PINSKY: I think my first experience of art, or the joy in making art, was playing the horn at some high-school dance or bar mitzvah or wedding, looking at a roomful of people moving their bodies around in time to what I was doing. There was a piano player, a bass player, a drummer, and my breath making the melody. The audience may not have been thinking, My God, that kid is the best saxophone player I’ve ever heard; I’m positive they weren’t. But we were making music, and the fact that it was my breath making a party out of things was miraculous to me, a physical pleasure. So maybe the horn, this fumbling after a kind of melodic grace and ease I know I’ll never have, stands for a rededication to art itself—with that eager, amateur’s love.

INTERVIEWER: Can you relate the two arts?

PINSKY: There’s a lot of cant about poetry and jazz. And yet there is something there in the idea of surprise and variation, a fairly regular structure of harmony or rhythm—the left margin, say—and all the things you can do inside it or against it. There are passages, like the last two stanzas of “Ginza Samba,” where I try to make the consonants and vowels approach a bebop sort of rhythm.

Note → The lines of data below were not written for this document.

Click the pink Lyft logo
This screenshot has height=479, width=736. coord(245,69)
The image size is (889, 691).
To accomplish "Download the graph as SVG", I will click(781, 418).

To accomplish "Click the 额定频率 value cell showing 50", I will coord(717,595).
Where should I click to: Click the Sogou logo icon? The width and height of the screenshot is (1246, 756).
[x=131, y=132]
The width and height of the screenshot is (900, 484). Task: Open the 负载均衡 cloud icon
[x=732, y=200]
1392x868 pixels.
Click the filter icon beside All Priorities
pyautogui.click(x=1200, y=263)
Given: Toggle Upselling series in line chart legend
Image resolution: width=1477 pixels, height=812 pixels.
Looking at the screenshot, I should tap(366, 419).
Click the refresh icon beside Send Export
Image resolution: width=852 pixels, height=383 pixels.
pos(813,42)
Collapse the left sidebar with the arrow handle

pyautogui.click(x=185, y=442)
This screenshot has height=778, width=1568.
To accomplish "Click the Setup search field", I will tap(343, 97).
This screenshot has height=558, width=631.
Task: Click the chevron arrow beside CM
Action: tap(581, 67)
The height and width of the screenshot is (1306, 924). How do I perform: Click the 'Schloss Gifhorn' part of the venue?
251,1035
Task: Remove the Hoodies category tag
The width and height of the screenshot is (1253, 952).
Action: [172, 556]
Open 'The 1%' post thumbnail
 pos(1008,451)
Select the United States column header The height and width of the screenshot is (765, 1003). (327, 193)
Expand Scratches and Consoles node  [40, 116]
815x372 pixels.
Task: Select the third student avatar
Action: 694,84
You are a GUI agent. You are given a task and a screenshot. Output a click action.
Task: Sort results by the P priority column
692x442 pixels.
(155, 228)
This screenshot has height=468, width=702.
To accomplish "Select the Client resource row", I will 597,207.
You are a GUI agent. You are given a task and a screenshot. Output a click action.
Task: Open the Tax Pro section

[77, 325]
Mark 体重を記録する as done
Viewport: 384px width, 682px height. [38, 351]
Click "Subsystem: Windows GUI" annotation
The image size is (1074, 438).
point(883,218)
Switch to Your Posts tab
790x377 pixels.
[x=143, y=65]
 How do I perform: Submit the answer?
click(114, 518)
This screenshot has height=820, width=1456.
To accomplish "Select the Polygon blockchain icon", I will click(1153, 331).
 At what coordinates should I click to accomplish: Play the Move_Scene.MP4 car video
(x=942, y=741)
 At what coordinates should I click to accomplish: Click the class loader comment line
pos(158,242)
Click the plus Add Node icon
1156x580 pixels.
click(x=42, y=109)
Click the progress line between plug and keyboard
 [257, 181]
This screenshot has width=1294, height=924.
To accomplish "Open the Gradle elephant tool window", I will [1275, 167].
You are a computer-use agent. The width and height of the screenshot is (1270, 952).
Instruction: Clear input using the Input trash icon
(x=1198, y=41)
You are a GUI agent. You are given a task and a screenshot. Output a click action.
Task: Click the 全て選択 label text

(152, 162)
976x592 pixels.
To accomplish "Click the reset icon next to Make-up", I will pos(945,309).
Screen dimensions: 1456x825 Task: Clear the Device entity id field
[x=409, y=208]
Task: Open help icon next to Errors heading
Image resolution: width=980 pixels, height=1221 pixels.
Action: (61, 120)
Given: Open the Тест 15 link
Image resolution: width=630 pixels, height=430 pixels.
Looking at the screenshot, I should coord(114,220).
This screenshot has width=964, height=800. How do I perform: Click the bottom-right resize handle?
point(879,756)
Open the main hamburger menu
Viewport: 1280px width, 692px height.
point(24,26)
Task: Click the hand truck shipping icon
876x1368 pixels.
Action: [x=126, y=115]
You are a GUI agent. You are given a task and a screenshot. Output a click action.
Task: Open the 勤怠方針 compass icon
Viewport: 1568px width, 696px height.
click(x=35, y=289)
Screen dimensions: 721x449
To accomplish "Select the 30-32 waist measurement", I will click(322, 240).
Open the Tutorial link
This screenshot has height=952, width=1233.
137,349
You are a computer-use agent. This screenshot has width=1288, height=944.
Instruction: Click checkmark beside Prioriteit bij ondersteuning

In Poetry and the World, I wrote: “Poetry is the most bodily of the arts.” A couple of friends who read it in draft said, Well, Robert, you know . . . dancing is probably more bodily than poetry. But I stubbornly left the passage that way without quite having worked out why I wanted to say it like that. Sometimes the ideas that mean the most to you will feel true long before you can quite formulate them or justify them. After a while, I realized that for me the medium of poetry is the column of breath rising from the diaphragm to be shaped into meaning sounds inside the mouth. That is, poetry’s medium is the individual chest and throat and mouth of whoever undertakes to say the poem—a body, and not necessarily the body of the artist or an expert as in dance.